Zucker: Frauen haben Depressionsrisiko
Dass Zuckerkonsum schlecht für die Mundgesundheit ist, wissen heute schon Kinder. Auch dass viel Zuckergenuss das Risiko für Übergewicht erhöht, für Diabetes Typ 2 und auch Herzkreislauferkrankungen, ist keine Neuigkeit mehr. Nun gibt es aber erste Erkenntnisse, dass zuckerhaltige Getränke im Darm für Veränderungen sorgen, die bei Frauen – und nur bei Frauen – zur Entwicklung einer Depression führen können. Das hat eine entsprechende wissenschaftliche Arbeit am Deutschen Zentrum für Diabetesforschung ergeben. Der Forschungsarbeit zugrunde lagen Daten aus einer umfangreichen Kohortenstudie im Bereich der Allgemeinbevölkerung. Letztlich in die Zucker-Studie einbezogen wurden rund 930 Personen, darunter rund 400 mit einer schweren Depressionsstörung und rund 530 Gesunde. Im Ergebnis zeigte sich ein klarer Zusammenhang zwischen der konsumierten Menge an gezuckerten Getränken und Depressionen, bei hohem Mengenkonsum auch schweren Depressionen. Ursächlich für diesen Zusammenhang scheint ein spezielles Darmbakterium zu sein, das schon aus früheren Untersuchungen in Verbindung mit Depressionen steht – die aktuelle Studie untermauert dessen biologische Rolle. Auffällig war: Nur bei Frauen fand sich dieser Zusammenhang.
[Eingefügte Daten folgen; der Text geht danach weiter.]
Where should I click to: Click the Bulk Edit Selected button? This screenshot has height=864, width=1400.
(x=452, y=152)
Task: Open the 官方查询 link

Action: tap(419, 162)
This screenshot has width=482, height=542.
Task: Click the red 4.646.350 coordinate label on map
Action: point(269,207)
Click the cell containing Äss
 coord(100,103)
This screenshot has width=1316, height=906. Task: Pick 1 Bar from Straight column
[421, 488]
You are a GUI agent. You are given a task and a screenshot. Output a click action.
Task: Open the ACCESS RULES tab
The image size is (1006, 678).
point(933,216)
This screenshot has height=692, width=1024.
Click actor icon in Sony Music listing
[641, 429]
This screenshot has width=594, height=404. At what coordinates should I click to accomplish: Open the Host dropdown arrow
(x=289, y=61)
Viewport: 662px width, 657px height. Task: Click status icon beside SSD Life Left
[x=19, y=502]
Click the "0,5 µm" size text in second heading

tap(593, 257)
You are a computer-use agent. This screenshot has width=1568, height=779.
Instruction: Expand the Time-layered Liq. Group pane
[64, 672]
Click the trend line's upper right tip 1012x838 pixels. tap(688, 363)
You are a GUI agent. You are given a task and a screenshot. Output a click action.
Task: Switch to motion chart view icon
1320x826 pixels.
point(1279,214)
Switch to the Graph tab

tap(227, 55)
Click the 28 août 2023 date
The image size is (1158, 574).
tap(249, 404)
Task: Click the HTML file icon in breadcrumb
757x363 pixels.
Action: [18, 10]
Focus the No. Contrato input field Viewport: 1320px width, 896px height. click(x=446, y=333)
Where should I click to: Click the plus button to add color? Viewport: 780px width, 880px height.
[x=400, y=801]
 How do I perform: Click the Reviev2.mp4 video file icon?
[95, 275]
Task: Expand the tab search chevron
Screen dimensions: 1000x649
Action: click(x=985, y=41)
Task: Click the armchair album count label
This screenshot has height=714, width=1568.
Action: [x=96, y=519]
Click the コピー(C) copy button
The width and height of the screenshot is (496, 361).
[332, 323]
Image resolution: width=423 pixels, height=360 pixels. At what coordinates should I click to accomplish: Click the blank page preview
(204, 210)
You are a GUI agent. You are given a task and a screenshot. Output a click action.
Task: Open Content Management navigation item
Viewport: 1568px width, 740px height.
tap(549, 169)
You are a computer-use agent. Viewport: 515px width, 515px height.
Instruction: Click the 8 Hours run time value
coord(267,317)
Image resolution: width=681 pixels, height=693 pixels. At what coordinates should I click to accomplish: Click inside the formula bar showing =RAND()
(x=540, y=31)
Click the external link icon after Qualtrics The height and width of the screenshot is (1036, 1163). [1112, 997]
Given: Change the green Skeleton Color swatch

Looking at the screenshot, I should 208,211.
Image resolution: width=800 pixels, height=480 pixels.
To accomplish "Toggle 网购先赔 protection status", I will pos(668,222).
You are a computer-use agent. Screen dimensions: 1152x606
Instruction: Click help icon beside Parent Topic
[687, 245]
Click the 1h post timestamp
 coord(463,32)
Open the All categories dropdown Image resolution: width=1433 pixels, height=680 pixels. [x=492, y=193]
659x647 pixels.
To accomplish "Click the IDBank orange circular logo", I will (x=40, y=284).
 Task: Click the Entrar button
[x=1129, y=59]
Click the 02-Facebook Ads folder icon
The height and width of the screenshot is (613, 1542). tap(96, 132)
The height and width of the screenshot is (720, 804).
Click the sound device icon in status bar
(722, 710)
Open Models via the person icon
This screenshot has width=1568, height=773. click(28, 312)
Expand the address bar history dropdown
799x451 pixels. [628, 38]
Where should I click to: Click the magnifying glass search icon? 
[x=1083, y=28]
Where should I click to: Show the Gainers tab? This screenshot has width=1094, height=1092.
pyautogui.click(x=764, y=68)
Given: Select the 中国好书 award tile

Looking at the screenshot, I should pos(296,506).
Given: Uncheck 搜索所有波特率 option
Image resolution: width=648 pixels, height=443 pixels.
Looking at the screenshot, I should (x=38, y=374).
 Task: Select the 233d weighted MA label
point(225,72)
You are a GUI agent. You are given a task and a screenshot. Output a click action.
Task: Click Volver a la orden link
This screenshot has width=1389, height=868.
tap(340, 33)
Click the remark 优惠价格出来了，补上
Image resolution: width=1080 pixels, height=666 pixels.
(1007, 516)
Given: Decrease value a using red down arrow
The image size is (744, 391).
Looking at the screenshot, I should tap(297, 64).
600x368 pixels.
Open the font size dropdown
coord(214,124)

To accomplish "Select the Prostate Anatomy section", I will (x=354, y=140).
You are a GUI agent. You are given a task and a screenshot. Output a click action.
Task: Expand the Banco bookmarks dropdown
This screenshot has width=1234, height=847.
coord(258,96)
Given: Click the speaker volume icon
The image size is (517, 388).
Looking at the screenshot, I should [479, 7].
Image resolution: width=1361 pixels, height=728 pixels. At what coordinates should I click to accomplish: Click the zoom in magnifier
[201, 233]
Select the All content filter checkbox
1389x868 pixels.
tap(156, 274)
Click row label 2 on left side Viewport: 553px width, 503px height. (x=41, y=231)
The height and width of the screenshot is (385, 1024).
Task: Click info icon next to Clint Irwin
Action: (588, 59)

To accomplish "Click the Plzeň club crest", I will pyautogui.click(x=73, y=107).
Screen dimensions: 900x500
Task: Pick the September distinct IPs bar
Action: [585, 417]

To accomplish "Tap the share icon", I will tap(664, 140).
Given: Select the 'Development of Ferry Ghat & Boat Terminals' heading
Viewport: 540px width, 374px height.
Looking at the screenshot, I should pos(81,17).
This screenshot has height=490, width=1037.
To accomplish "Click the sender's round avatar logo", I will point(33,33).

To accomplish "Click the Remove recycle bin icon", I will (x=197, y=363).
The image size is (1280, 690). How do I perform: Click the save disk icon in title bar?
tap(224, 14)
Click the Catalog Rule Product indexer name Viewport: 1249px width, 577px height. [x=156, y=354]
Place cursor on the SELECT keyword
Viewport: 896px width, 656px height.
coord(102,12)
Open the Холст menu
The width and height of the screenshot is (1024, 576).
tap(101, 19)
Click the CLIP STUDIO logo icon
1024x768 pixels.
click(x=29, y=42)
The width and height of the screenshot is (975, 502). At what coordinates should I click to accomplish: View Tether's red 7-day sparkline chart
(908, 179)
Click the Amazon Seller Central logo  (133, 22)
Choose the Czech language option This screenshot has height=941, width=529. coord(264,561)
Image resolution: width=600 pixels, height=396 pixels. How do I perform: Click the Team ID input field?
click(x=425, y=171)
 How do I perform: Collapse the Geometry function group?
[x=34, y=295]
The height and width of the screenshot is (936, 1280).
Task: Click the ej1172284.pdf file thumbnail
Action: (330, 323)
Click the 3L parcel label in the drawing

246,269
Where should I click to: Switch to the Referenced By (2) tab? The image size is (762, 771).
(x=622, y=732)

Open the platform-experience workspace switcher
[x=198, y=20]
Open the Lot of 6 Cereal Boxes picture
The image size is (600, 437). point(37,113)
Die Wissenschaftler vermuten, dass geschlechtsspezifische Immun-Reaktionen oder auch hormonelle Faktoren für dieses Ergebnis verantwortlich sind. Wiewohl noch vertiefende Forschung notwendig ist, sei aber schon jetzt deutlich, dass der Einfluss der Ernährung auf die Möglichkeit der Entwicklung einer Depression mehr in den Blickpunkt der Öffentlichkeit und auch der ärztlichen Aufklärungsmaßnahmen genommen werden sollte. Und: Zuckerkonsum reduzieren nutzt auch noch der Zahn- und Mundgesundheit.